“Interstellar,” Christopher Nolan’s new film, is complex, beautiful, and touching with sincere family emotions. It lives up to the legacy Nolan has created with his previous blockbusters such as “Inception” and “the Dark Knight Rises.”
Although the movie placed second in its debut weekend on October 26 in the US, falling behind Disney’s “Big Hero 6,” it has been dominating at theaters in South Korea. Released there on November 6, “Interstellar” has topped the Korean box office for four straight weeks and is already the third highest-grossing film of the year.
A science fiction film about space travel, the plot is set in a future in which Earth has become a desolate planet with frequent dust storms. As the only living animal species on Earth, humans have become accustomed to being corn farmers as corn is now the only crop they can grow. When Cooper (Matthew McConaughey) and his daughter Murph (Mackenzie Foy) discover a hidden NASA center, Cooper decides to join a small team of astronauts in the hopes of finding habitable planets by traveling through a wormhole in the solar system.

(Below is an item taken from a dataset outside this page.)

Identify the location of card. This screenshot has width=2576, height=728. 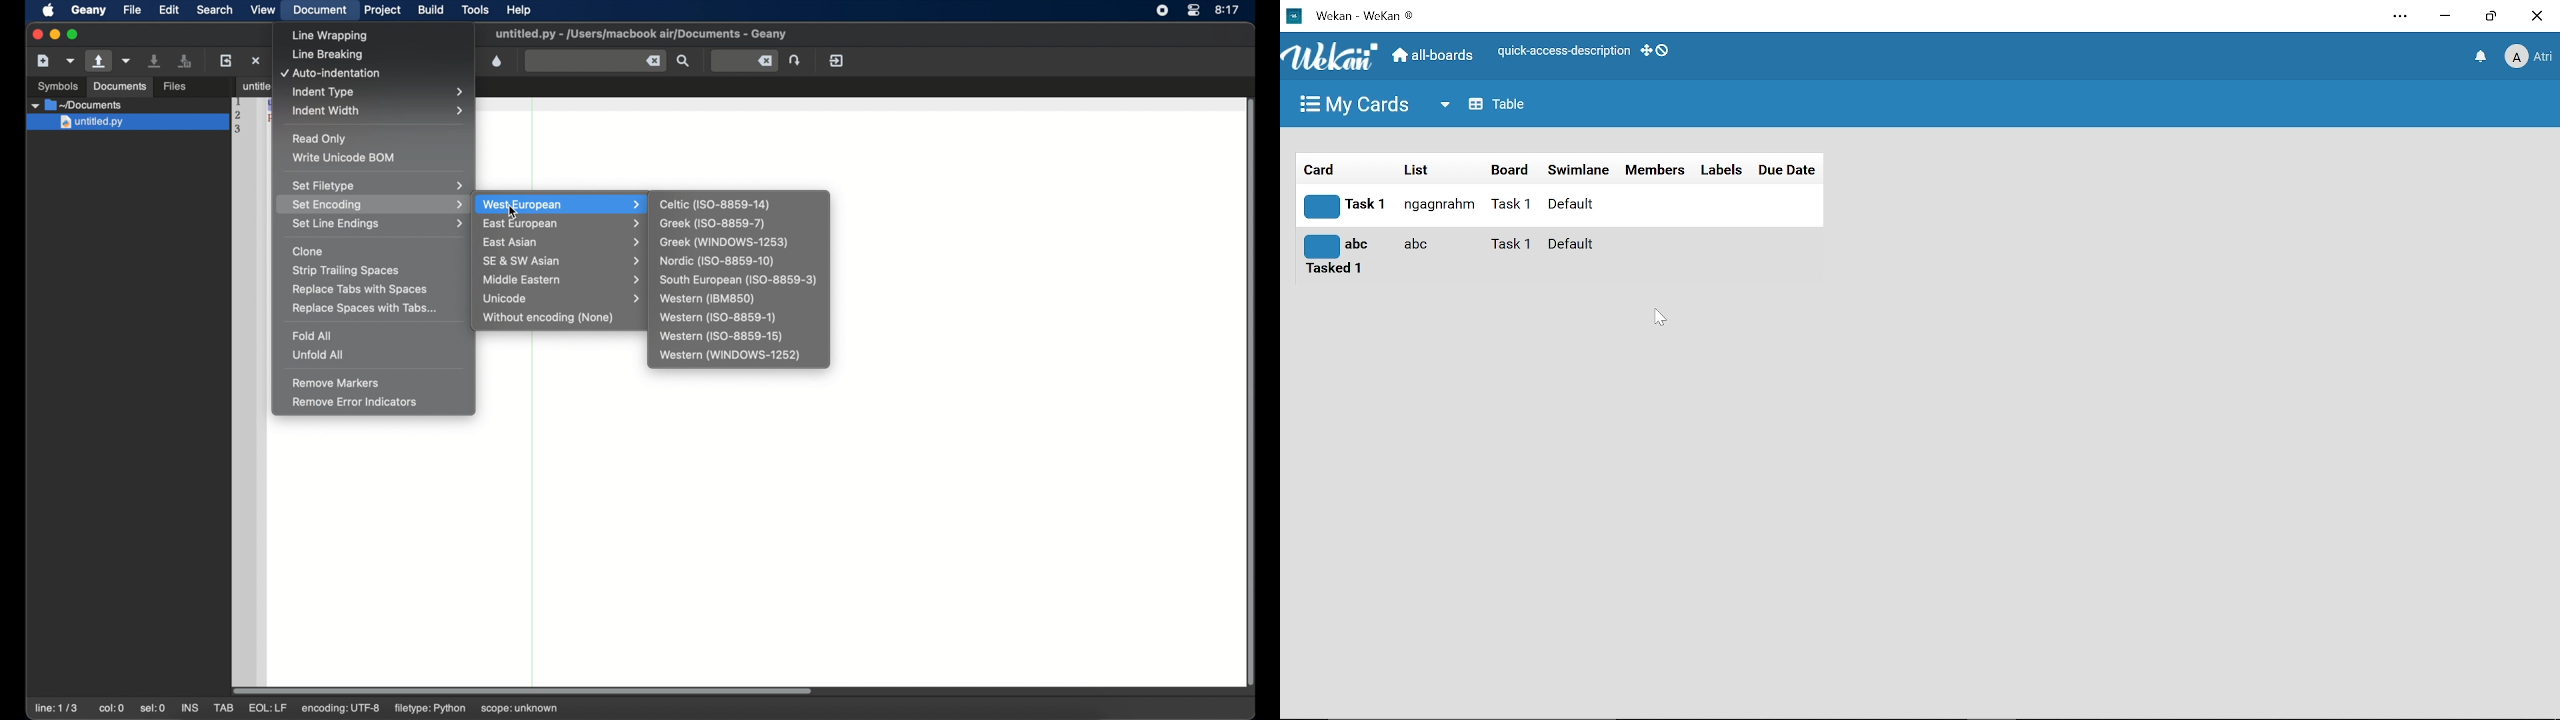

Although the film is around three hours long, the beautiful computer graphics that depict astral objects like wormholes, black holes, and planets are stunning and overwhelming. Such pictorial effects, combined with McConaughey’s touching scenes with fellow astronaut Brand (Anne Hathaway), make the film into a great odyssey in terms of both narrative and emotion.
With an intricate plot and scientific treats, the movie only realizes major scientific concepts in a textbook style. Yet, it lives up to the scientific concepts it covers as best as it can and the direction it takes makes it a fresh sci-fi movie for viewers.
While the film may seem too long or too far-fetched for some, I view it as a film that is as grand as the universe it depicts.